--- Start Source data ---

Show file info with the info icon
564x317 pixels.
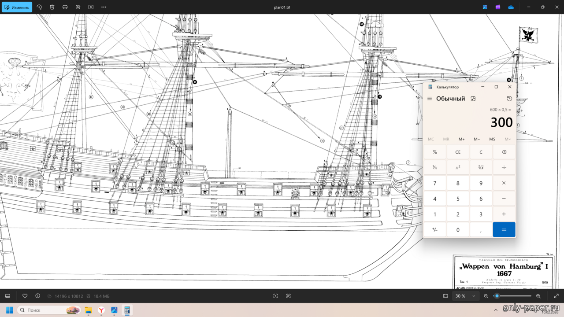(37, 296)
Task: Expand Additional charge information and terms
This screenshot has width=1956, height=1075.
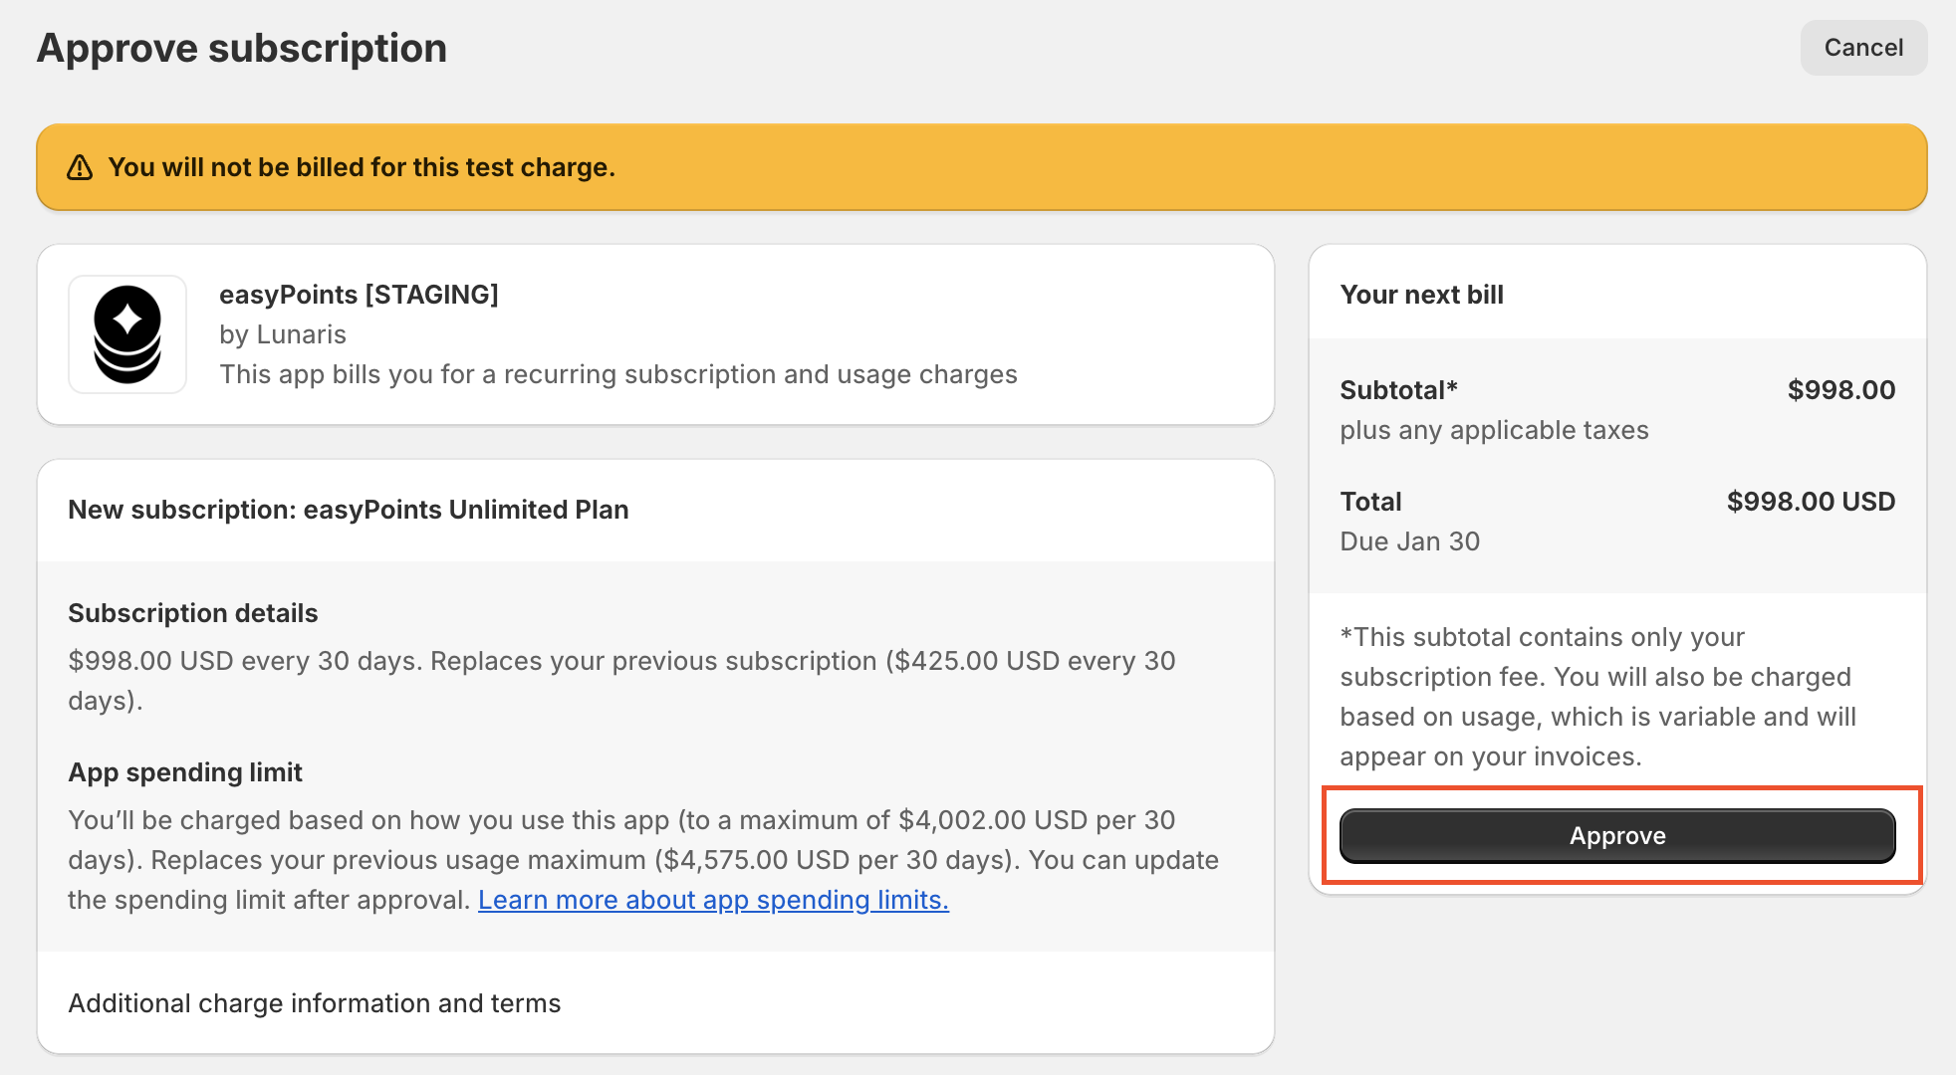Action: [x=315, y=1003]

--- End Source data ---

Rewrite the entries with "information" replaced by "details" and everything else unchanged. Omit the pictures.

> [Written solution]:
Show file info with the info icon
564x317 pixels.
(37, 296)
Task: Expand Additional charge details and terms
This screenshot has width=1956, height=1075.
Action: [x=315, y=1003]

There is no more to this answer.